| Stated exercise |
Substitute "Find each element" for each occurrence of "Locate each element" in the data below, and reproduce every line otherwise unchanged.

| Saved data entries |
· · ·

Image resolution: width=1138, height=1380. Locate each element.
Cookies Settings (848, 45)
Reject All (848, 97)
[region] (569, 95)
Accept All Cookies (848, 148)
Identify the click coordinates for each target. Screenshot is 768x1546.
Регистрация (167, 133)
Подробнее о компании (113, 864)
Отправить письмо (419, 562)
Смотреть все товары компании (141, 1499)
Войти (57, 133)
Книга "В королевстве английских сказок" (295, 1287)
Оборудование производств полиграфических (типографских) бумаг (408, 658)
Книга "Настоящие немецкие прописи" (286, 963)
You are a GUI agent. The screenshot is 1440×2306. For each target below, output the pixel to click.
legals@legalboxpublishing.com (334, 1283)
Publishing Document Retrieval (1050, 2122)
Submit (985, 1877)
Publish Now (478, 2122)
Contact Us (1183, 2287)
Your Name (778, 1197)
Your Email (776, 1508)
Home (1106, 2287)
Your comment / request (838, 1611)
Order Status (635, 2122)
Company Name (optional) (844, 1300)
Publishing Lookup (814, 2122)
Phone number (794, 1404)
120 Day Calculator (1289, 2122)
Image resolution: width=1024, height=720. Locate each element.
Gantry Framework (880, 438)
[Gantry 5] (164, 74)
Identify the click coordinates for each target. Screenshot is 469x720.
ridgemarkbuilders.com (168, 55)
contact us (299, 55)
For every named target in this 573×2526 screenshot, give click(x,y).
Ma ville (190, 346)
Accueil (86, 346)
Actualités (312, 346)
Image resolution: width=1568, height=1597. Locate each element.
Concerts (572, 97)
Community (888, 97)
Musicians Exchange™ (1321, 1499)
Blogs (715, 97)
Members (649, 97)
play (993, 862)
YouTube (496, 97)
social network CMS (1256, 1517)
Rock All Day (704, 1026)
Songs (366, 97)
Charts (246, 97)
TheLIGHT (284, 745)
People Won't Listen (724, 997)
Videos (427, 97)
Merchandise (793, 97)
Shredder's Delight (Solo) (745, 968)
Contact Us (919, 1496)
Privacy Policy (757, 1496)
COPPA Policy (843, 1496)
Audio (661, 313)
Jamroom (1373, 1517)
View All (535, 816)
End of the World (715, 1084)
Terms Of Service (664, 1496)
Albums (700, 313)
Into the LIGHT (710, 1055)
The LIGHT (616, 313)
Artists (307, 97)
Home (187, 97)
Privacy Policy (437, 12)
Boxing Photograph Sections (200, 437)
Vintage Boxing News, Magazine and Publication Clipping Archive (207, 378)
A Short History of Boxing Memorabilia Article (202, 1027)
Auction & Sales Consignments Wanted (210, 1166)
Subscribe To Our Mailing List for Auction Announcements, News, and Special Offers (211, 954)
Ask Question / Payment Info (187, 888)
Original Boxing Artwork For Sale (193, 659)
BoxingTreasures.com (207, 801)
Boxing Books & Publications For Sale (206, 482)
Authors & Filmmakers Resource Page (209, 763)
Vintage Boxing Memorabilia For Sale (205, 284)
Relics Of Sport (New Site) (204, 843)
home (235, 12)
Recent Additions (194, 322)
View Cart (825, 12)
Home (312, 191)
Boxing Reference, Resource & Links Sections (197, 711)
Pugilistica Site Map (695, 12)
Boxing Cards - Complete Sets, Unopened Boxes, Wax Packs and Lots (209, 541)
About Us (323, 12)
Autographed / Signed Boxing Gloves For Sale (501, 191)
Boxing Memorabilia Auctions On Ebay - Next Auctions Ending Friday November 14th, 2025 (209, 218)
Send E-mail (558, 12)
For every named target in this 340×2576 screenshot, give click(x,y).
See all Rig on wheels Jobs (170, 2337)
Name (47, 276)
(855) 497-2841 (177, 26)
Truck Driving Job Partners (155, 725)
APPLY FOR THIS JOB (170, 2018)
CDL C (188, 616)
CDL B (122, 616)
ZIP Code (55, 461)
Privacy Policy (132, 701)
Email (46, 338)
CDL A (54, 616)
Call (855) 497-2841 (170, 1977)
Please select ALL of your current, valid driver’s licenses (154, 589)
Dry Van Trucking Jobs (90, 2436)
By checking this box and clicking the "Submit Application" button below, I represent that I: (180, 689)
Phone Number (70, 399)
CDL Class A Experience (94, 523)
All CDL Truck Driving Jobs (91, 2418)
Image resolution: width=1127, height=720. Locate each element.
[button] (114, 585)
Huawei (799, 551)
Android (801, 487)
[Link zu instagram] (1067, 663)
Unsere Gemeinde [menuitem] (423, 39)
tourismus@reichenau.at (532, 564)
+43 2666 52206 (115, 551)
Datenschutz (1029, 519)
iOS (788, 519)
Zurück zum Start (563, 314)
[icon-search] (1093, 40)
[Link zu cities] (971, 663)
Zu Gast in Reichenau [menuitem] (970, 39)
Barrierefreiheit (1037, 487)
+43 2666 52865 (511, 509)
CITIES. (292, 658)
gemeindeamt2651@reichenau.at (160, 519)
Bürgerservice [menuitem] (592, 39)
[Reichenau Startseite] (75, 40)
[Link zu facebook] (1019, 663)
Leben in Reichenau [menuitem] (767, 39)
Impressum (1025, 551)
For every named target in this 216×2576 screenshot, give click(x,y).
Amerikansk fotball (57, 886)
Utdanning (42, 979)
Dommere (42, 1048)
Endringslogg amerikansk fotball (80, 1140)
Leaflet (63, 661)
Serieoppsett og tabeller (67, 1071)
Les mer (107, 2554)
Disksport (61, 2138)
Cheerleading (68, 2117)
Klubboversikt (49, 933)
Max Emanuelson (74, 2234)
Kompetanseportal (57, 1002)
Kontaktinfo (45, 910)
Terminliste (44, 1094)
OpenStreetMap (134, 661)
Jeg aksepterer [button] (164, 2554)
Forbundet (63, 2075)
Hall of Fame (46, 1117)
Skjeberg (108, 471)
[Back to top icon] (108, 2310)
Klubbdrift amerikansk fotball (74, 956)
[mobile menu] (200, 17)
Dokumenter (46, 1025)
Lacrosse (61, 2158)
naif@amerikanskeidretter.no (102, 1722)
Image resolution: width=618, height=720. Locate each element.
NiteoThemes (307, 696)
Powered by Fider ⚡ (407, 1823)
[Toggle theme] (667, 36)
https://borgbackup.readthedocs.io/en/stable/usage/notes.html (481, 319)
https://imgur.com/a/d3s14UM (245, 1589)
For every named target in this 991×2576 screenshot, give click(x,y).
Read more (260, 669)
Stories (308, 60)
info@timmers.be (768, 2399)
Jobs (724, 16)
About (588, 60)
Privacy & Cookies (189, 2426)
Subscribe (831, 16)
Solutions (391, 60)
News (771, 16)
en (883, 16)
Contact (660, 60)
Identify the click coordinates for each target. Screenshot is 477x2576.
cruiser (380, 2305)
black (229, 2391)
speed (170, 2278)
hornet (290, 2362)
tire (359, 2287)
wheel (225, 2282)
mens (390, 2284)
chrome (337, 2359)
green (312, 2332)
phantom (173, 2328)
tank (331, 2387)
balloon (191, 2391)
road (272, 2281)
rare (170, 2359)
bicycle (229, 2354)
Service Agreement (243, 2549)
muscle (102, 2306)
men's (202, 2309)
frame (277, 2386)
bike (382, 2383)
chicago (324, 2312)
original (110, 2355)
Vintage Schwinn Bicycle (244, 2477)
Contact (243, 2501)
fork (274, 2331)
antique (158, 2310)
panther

· · ·

| Response to this exercise |
Image resolution: width=1138, height=1380. Find each element.
Cookies Settings (848, 45)
Reject All (848, 97)
[region] (569, 95)
Accept All Cookies (848, 148)
Identify the click coordinates for each target. Screenshot is 768x1546.
Регистрация (167, 133)
Подробнее о компании (113, 864)
Отправить письмо (419, 562)
Смотреть все товары компании (141, 1499)
Войти (57, 133)
Книга "В королевстве английских сказок" (295, 1287)
Оборудование производств полиграфических (типографских) бумаг (408, 658)
Книга "Настоящие немецкие прописи" (286, 963)
You are a GUI agent. The screenshot is 1440×2306. For each target below, output the pixel to click.
legals@legalboxpublishing.com (334, 1283)
Publishing Document Retrieval (1050, 2122)
Submit (985, 1877)
Publish Now (478, 2122)
Contact Us (1183, 2287)
Your Name (778, 1197)
Your Email (776, 1508)
Home (1106, 2287)
Your comment / request (838, 1611)
Order Status (635, 2122)
Company Name (optional) (844, 1300)
Publishing Lookup (814, 2122)
Phone number (794, 1404)
120 Day Calculator (1289, 2122)
Image resolution: width=1024, height=720. Find each element.
Gantry Framework (880, 438)
[Gantry 5] (164, 74)
Identify the click coordinates for each target. Screenshot is 469x720.
ridgemarkbuilders.com (168, 55)
contact us (299, 55)
For every named target in this 573×2526 screenshot, give click(x,y).
Ma ville (190, 346)
Accueil (86, 346)
Actualités (312, 346)
Image resolution: width=1568, height=1597. Find each element.
Concerts (572, 97)
Community (888, 97)
Musicians Exchange™ (1321, 1499)
Blogs (715, 97)
Members (649, 97)
play (993, 862)
YouTube (496, 97)
social network CMS (1256, 1517)
Rock All Day (704, 1026)
Songs (366, 97)
Charts (246, 97)
TheLIGHT (284, 745)
People Won't Listen (724, 997)
Videos (427, 97)
Merchandise (793, 97)
Shredder's Delight (Solo) (745, 968)
Contact Us (919, 1496)
Privacy Policy (757, 1496)
COPPA Policy (843, 1496)
Audio (661, 313)
Jamroom (1373, 1517)
View All (535, 816)
End of the World (715, 1084)
Terms Of Service (664, 1496)
Albums (700, 313)
Into the LIGHT (710, 1055)
The LIGHT (616, 313)
Artists (307, 97)
Home (187, 97)
Privacy Policy (437, 12)
Boxing Photograph Sections (200, 437)
Vintage Boxing News, Magazine and Publication Clipping Archive (207, 378)
A Short History of Boxing Memorabilia Article (202, 1027)
Auction & Sales Consignments Wanted (210, 1166)
Subscribe To Our Mailing List for Auction Announcements, News, and Special Offers (211, 954)
Ask Question / Payment Info (187, 888)
Original Boxing Artwork For Sale (193, 659)
BoxingTreasures.com (207, 801)
Boxing Books & Publications For Sale (206, 482)
Authors & Filmmakers Resource Page (209, 763)
Vintage Boxing Memorabilia For Sale (205, 284)
Relics Of Sport (New Site) (204, 843)
home (235, 12)
Recent Additions (194, 322)
View Cart (825, 12)
Home (312, 191)
Boxing Reference, Resource & Links Sections (197, 711)
Pugilistica Site Map (695, 12)
Boxing Cards - Complete Sets, Unopened Boxes, Wax Packs and Lots (209, 541)
About Us (323, 12)
Autographed / Signed Boxing Gloves For Sale (501, 191)
Boxing Memorabilia Auctions On Ebay - Next Auctions Ending Friday November 14th, 2025 (209, 218)
Send E-mail (558, 12)
For every named target in this 340×2576 screenshot, give click(x,y).
See all Rig on wheels Jobs (170, 2337)
Name (47, 276)
(855) 497-2841 (177, 26)
Truck Driving Job Partners (155, 725)
APPLY FOR THIS JOB (170, 2018)
CDL C (188, 616)
CDL B (122, 616)
ZIP Code (55, 461)
Privacy Policy (132, 701)
Email (46, 338)
CDL A (54, 616)
Call (855) 497-2841 (170, 1977)
Please select ALL of your current, valid driver’s licenses (154, 589)
Dry Van Trucking Jobs (90, 2436)
By checking this box and clicking the "Submit Application" button below, I represent that I: (180, 689)
Phone Number (70, 399)
CDL Class A Experience (94, 523)
All CDL Truck Driving Jobs (91, 2418)
Image resolution: width=1127, height=720. Find each element.
[button] (114, 585)
Huawei (799, 551)
Android (801, 487)
[Link zu instagram] (1067, 663)
Unsere Gemeinde [menuitem] (423, 39)
tourismus@reichenau.at (532, 564)
+43 2666 52206 (115, 551)
Datenschutz (1029, 519)
iOS (788, 519)
Zurück zum Start (563, 314)
[icon-search] (1093, 40)
[Link zu cities] (971, 663)
Zu Gast in Reichenau [menuitem] (970, 39)
Barrierefreiheit (1037, 487)
+43 2666 52865 (511, 509)
CITIES. (292, 658)
gemeindeamt2651@reichenau.at (160, 519)
Bürgerservice [menuitem] (592, 39)
[Reichenau Startseite] (75, 40)
[Link zu facebook] (1019, 663)
Leben in Reichenau [menuitem] (767, 39)
Impressum (1025, 551)
For every named target in this 216×2576 screenshot, give click(x,y).
Amerikansk fotball (57, 886)
Utdanning (42, 979)
Dommere (42, 1048)
Endringslogg amerikansk fotball (80, 1140)
Leaflet (63, 661)
Serieoppsett og tabeller (67, 1071)
Les mer (107, 2554)
Disksport (61, 2138)
Cheerleading (68, 2117)
Klubboversikt (49, 933)
Max Emanuelson (74, 2234)
Kompetanseportal (57, 1002)
Kontaktinfo (45, 910)
Terminliste (44, 1094)
OpenStreetMap (134, 661)
Jeg aksepterer [button] (164, 2554)
Forbundet (63, 2075)
Hall of Fame (46, 1117)
Skjeberg (108, 471)
[Back to top icon] (108, 2310)
Klubbdrift amerikansk fotball (74, 956)
[mobile menu] (200, 17)
Dokumenter (46, 1025)
Lacrosse (61, 2158)
naif@amerikanskeidretter.no (102, 1722)
Image resolution: width=618, height=720. Find each element.
NiteoThemes (307, 696)
Powered by Fider ⚡ (407, 1823)
[Toggle theme] (667, 36)
https://borgbackup.readthedocs.io/en/stable/usage/notes.html (481, 319)
https://imgur.com/a/d3s14UM (245, 1589)
For every named target in this 991×2576 screenshot, give click(x,y).
Read more (260, 669)
Stories (308, 60)
info@timmers.be (768, 2399)
Jobs (724, 16)
About (588, 60)
Privacy & Cookies (189, 2426)
Subscribe (831, 16)
Solutions (391, 60)
News (771, 16)
en (883, 16)
Contact (660, 60)
Identify the click coordinates for each target. Screenshot is 477x2576.
cruiser (380, 2305)
black (229, 2391)
speed (170, 2278)
hornet (290, 2362)
tire (359, 2287)
wheel (225, 2282)
mens (390, 2284)
chrome (337, 2359)
green (312, 2332)
phantom (173, 2328)
tank (331, 2387)
balloon (191, 2391)
road (272, 2281)
rare (170, 2359)
bicycle (229, 2354)
Service Agreement (243, 2549)
muscle (102, 2306)
men's (202, 2309)
frame (277, 2386)
bike (382, 2383)
chicago (324, 2312)
original (110, 2355)
Vintage Schwinn Bicycle (244, 2477)
Contact (243, 2501)
fork (274, 2331)
antique (158, 2310)
panther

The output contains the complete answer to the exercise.